Text size
Montenegro’s top court on Friday suspended the extradition of cryptocurrency entrepreneur Do Kwon either to South Korea or the United States, where he is wanted over the multibillion-dollar collapse of the Terraform Labs company.
For months, Seoul and Washington have been seeking the South Korean’s extradition for his suspected role in a fraud linked to his company’s failure, which wiped out about $40 billion of investors’ money and shook global crypto markets.
In September, Montenegro’s Supreme Court ruled that the conditions of Kwon’s extradition to South Korea and the US were met.
But it left to the justice minister to make the final decision over the matter, including on the country of extradition.
Meanwhile, Kwon appealed the extradition ruling with the Constitutional Court.
The latter said in a statement on Friday that Kwon’s “extradition is suspended until … the final decision of the Constitutional Court is reached”.
It prompted the justice ministry to issue a statement urging the court to decide over the “complex case … as soon as possible”.
Friday’s ruling was another in a series of dizzying court decisions that has seen earlier extradition requests approved and later rescinded following the entrepreneur’s arrest in Montenegro in March 2023.
The crypto tycoon, whose real name is Kwon Do-hyung, had been on the run for months after fleeing South Korea and then Singapore before the company’s crash in 2022.
The company’s TerraUSD was marketed as a “stablecoin”, a token that is pegged to stable assets such as the US dollar to prevent drastic fluctuations.

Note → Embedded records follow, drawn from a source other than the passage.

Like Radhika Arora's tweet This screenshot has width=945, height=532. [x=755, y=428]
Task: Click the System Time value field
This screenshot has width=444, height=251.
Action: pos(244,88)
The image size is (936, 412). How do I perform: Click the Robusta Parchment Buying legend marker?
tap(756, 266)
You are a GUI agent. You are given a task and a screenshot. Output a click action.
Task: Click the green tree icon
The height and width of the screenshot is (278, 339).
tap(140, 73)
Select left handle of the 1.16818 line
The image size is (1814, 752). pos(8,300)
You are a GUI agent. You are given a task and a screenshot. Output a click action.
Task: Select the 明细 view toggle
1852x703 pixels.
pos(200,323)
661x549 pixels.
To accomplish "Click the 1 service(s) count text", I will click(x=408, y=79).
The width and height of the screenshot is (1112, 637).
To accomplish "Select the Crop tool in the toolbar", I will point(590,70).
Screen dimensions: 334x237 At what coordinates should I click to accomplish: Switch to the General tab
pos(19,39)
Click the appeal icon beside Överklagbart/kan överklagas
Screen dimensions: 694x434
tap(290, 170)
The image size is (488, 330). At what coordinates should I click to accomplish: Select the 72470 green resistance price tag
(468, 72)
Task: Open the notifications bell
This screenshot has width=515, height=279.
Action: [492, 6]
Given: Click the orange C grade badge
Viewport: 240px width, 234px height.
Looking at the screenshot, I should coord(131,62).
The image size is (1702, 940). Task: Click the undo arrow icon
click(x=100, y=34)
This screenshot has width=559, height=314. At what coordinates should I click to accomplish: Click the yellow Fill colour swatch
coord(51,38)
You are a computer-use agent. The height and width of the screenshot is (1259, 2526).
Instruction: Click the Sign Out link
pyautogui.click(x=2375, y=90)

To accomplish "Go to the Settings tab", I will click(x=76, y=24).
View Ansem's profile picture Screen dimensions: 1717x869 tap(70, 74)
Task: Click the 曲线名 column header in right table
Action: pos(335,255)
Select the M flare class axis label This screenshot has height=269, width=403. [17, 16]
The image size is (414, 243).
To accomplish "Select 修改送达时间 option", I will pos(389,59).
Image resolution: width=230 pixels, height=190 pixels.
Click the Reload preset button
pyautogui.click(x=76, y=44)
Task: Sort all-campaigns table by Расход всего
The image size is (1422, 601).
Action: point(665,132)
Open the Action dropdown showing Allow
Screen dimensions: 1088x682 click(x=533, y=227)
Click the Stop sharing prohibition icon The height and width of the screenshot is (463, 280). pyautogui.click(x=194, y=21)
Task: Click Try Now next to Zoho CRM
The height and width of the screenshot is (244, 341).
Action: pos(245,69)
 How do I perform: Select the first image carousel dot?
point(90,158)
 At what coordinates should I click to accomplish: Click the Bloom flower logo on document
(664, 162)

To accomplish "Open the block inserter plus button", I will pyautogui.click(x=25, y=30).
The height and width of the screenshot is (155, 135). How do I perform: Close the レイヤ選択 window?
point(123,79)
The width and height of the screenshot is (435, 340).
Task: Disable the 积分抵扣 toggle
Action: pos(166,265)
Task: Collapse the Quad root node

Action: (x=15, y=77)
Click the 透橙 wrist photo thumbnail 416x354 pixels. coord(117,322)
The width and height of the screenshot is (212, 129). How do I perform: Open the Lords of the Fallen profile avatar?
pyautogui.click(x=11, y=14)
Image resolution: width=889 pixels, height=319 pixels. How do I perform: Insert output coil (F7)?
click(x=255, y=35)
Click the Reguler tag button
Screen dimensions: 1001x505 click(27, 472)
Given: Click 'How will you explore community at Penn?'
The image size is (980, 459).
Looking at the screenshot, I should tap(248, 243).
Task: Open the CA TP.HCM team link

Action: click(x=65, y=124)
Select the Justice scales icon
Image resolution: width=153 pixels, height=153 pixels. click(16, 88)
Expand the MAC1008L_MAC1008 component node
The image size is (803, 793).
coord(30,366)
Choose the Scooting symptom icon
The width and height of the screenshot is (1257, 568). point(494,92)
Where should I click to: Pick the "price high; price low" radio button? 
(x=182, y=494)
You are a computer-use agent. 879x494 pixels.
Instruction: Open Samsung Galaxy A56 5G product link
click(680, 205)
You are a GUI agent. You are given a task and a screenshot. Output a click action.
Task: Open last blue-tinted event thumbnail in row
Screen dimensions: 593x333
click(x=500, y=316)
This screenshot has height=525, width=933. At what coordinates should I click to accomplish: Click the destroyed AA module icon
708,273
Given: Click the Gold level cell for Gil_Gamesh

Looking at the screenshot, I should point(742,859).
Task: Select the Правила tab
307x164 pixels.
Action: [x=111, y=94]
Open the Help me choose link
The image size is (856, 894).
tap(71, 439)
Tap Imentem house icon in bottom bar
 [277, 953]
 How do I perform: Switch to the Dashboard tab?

Do Kwon successfully marketed them as the next big thing in crypto, attracting billions in investments and global hype.
But despite billions in investments, TerraUSD and its sister token Luna went into a death spiral in May 2022.
Experts said Kwon had set up a glorified Ponzi scheme, in which many investors lost their life savings.
He left South Korea before the crash and spent months on the run, finally winding up in custody in Montenegro after trying to board a flight with fake Costa Rican travel documents.
In January, Terraform Labs officially sought bankruptcy protection in the United States.
Cryptocurrencies have come under increasing scrutiny from regulators after a string of controversies in recent years, including the high-profile collapse of the FTX exchange.